Let us suppose that $\forall x \exists \alpha\exists f$ such that $f: \alpha\xrightarrow{}x$ where $f$ is bijection. Mark this property with $*$.
I have to show that this implies Axiom of Choice.
I have been given the proof in my lecture notes, but I don't get one part of it.
Namely, the proof is given by:
Let the set $x$ consist of nonempty pairwise disjoint elements. Apply $*$ to $\cup x$.
Take an ordinal $\alpha$ and a function $f:\alpha\xrightarrow{}\cup x$. Define a choice set $z$ for $x$ by setting
$z=${$f(y) | \exists u \in x (f(y) \in u \wedge \forall w<y$ $f(w) \notin u)$}.
So $z$ chooses for every $u \in x$ that $f(y) \in u$ with $y$ minimal.
And here the proof ends.
My problem is next,
I don't get how the above implies that for EVERY $u$, $z$ chooses if by definition of $z$ we only know that there exists such $u$. Also, how this implies that for every $u \in x$, $z \cap u$ is singleton (from the way how we define AC.)
By the way, we defined AC as the statement:
$\forall x(\emptyset \notin x\wedge \forall u,v \in x (u\neq v \implies u \cap v = \emptyset) \implies \exists z \forall u \in x \exists w$ $ u \cap z =${$w$}$)$
The AC as you've defined it says that if $x$ is a family of non-empty ($0 \not \in x$) and pairwise-disjoint sets ($u \neq v \Rightarrow u \cap v = \emptyset$), then there exists a set $z$ such that $u \cap z$ is singleton for every $u \in x$. Now supposing the hypothesis has obtained, i.e. supposing $x$ is a family of pairwise-disjoint nonempty sets, then we need to show we've constructed $z$ with the property you've described. Let's define a bijection $g : x \to z$ by $$g(u) = f( \min \{ y \in \alpha : f(y) \in u \} ) .$$ We can check that $g(u) \in z$, where $z$ is as you described it earlier, by noting that $g(u) = f( \min \{ y \in \alpha : f(y) \in u \} ) \in u$, and if $w < \min \{ y \in \alpha : f(y) \in u \}$ then $f(w) \not \in u$.

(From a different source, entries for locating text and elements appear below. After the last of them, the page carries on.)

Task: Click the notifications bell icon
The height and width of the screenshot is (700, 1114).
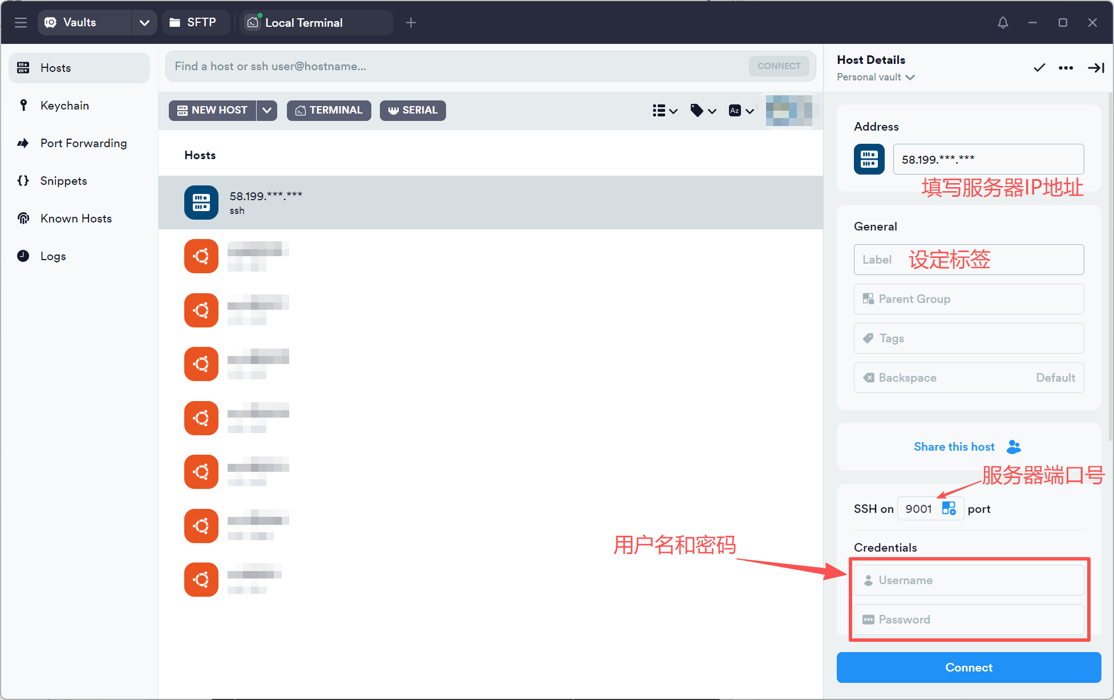Action: (x=1003, y=22)
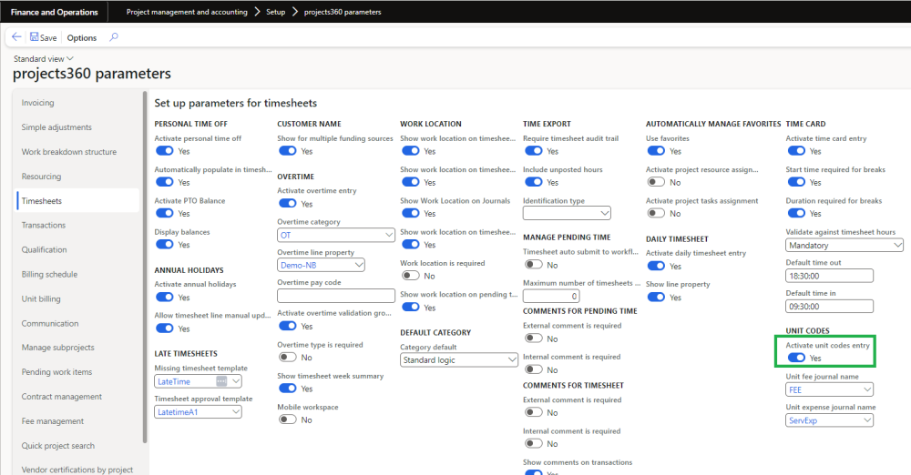Screen dimensions: 911x475
Task: Click the Save disk icon
Action: (x=35, y=37)
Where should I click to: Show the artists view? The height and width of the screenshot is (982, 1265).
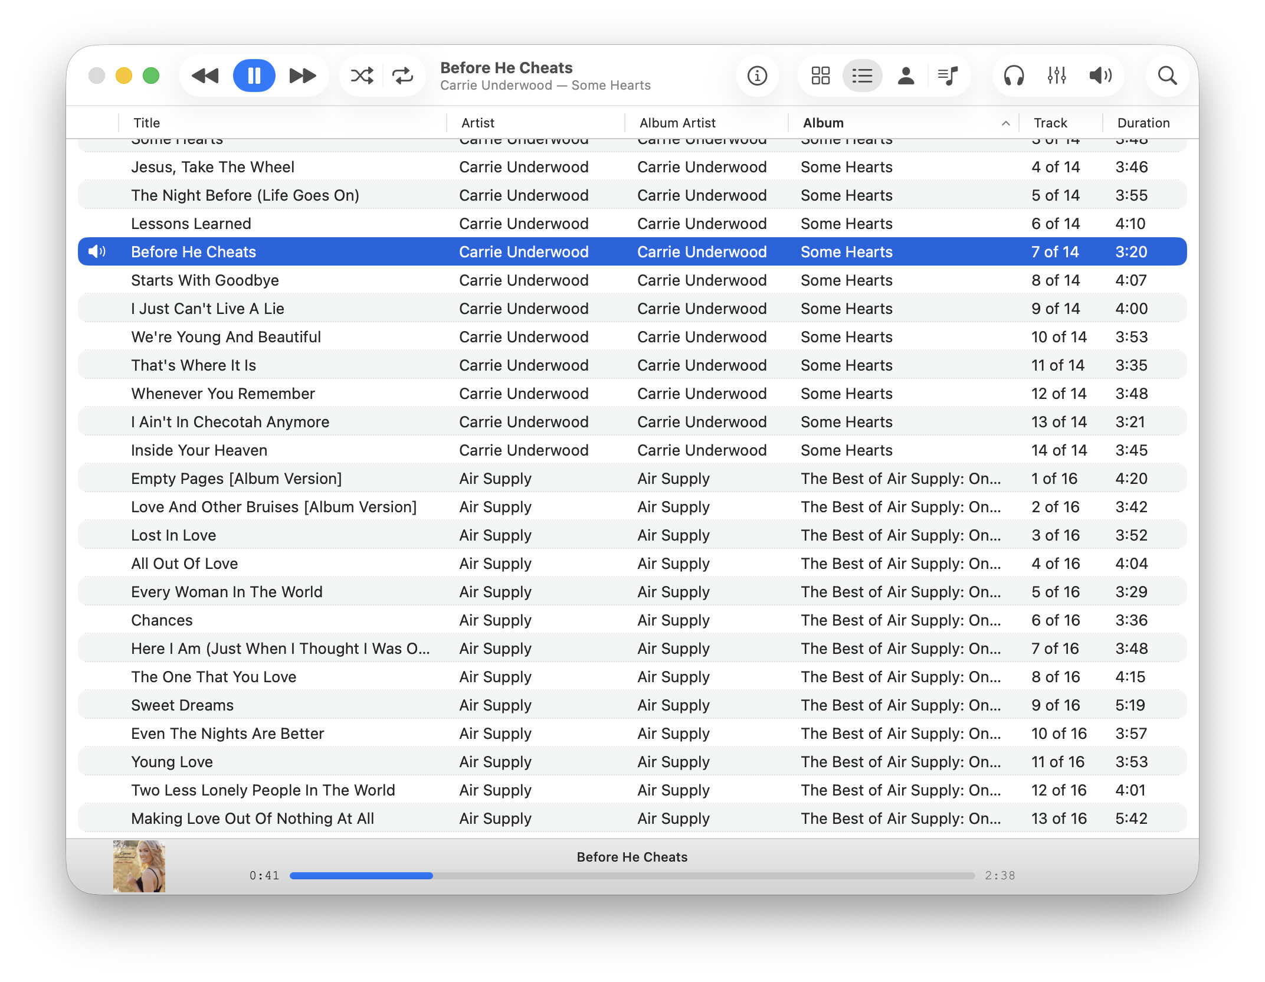(x=906, y=76)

Now we check that $u \cap z$ is exactly the singleton $\{ g(u) \}$. Evidently $g(u) \in u \cap z$, but assume for contradiction that there existed $a \in z$ such that $a \neq g(u)$ and $a \in u \cap z$. Then if we set $f(y') = g(u) , a = f(y'')$, we have two options: either $y' > y''$, or $y' < y''$. The former is excluded because this would contradict that $y' = \min \{ y \in \alpha : f(y) \in u \}$; as for the latter, this would contradict that $a \in u$, as we'd have that there exists $w < y''$ such that $f(w) \in u$, namely $w = y'$. Thus we have that $u \cap z = \{ g(u) \}$ and nothing else.